Jensen Huang, the CEO of Nvidia, made the announcement at the Taipei Music Centre, the site of the Computex AI exhibition, which also runs from May 20 to 23. In addition to the new tech production, Huang announced the company’s plan for building a Taiwan HQ in the northern suburbs of Taipei.
In his speech, Jensen talked about the company’s history of building AI chips and systems and the software the company has built to support it. Huang also mentioned that his presentation previously used to take up 90% of their time on the company’s graphic chips, even though this has changed.
Now, Nvidia has developed beyond its roots as a video game graphics chip maker into the dominant producer of chips that have powered the AI frenzy that has gripped the tech industry since ChatGPT’s launch in 2022.
Nvidia has also been designing CPUs that would run Microsoft’s Windows operating system and use technology from Arm Holdings, as Reuters has reported.
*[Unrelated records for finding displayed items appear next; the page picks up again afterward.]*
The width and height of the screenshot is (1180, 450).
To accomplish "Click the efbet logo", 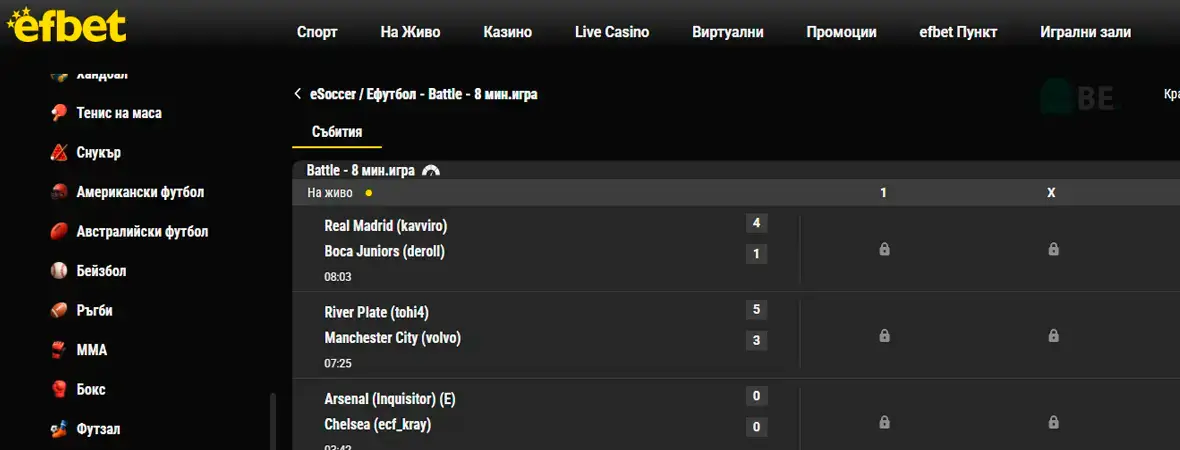I will click(x=66, y=25).
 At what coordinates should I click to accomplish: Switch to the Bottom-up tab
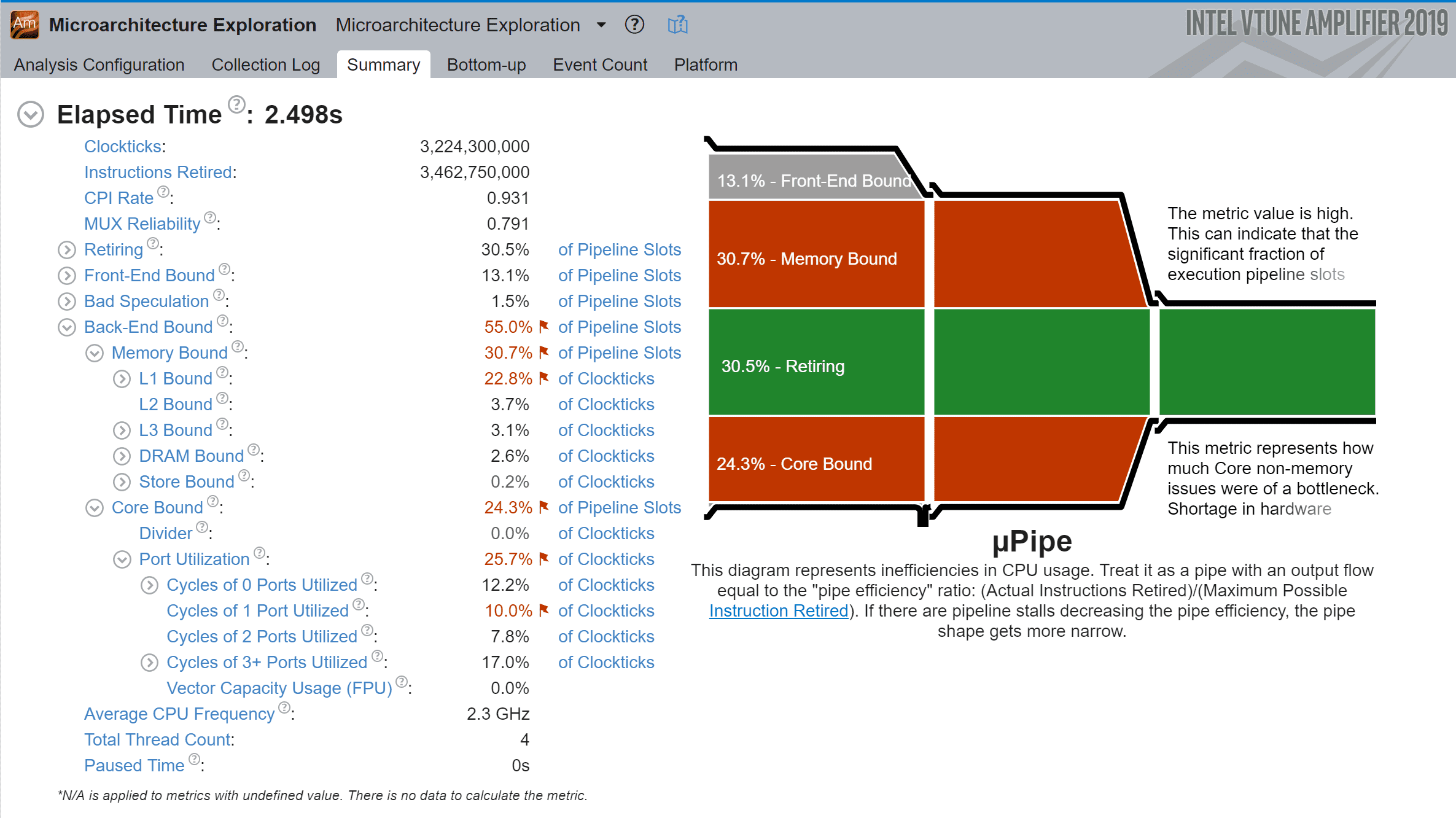click(x=486, y=64)
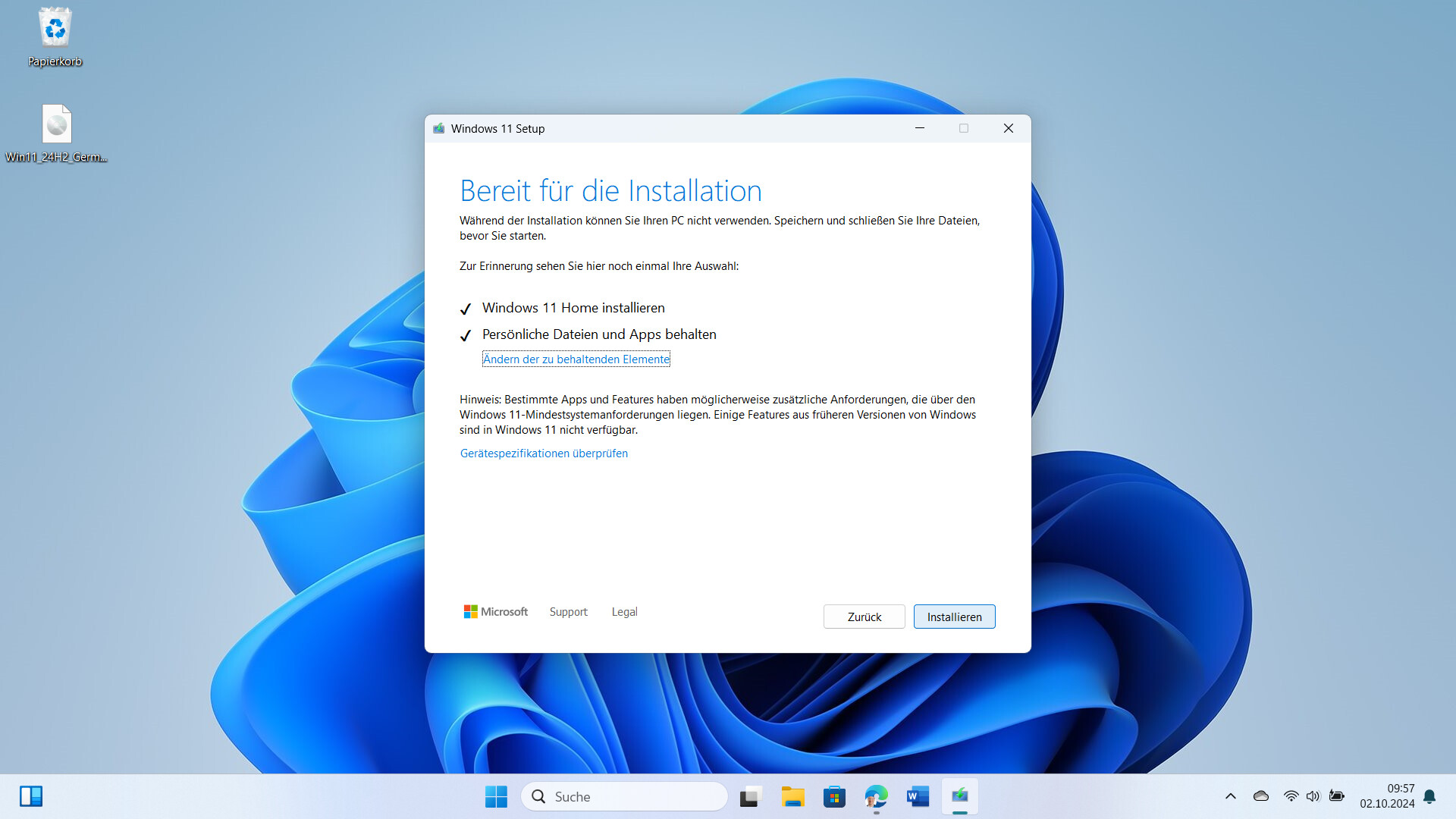This screenshot has width=1456, height=819.
Task: View the battery status tray icon
Action: tap(1337, 796)
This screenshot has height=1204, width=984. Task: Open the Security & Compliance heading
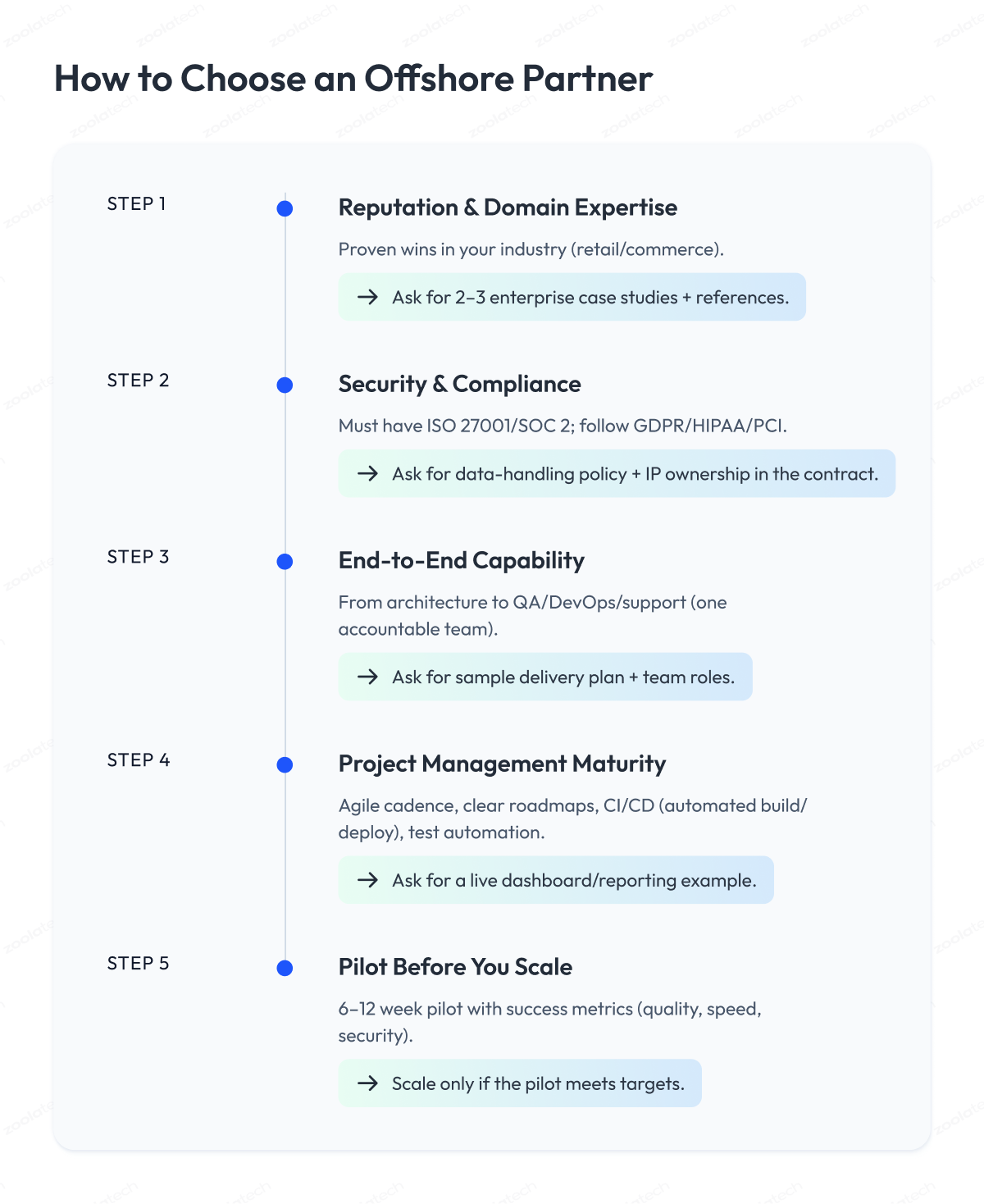tap(459, 384)
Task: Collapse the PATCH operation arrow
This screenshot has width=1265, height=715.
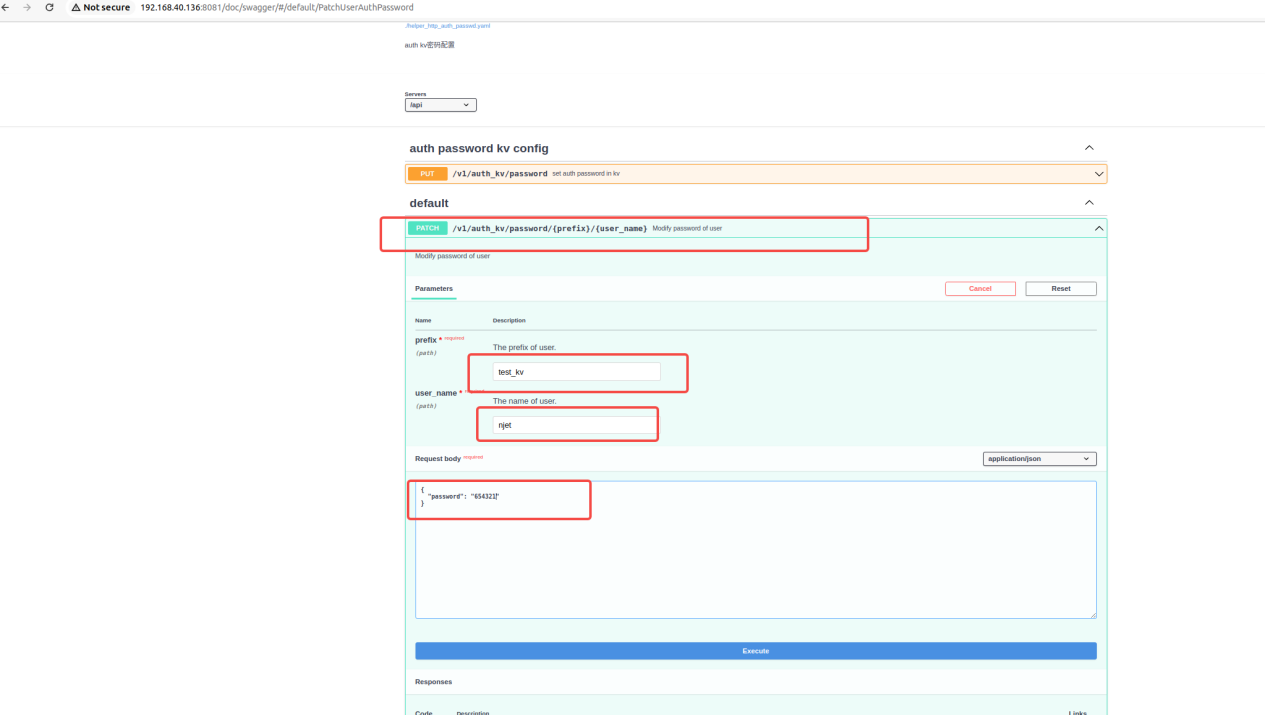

Even more so, at Computex last year, Nvidia’s CEO triggered “Jensanity” in Taiwan, explained as frenzied among its fans, and Huang was also being mobbed by attendees from the show.
It is also worth noting that during the annual developer conference in March, Huang also outlined how Nvidia would position itself in order to meet the switch in computing needs that comes from building large AI models to running applications based on them.
He also presented several new generations of AI chips, among which was the Blackwell Ultra, which will become available later. The company’s new chip, called Rubin, will also be followed by Feynman processors, which are set to be launched in 2028.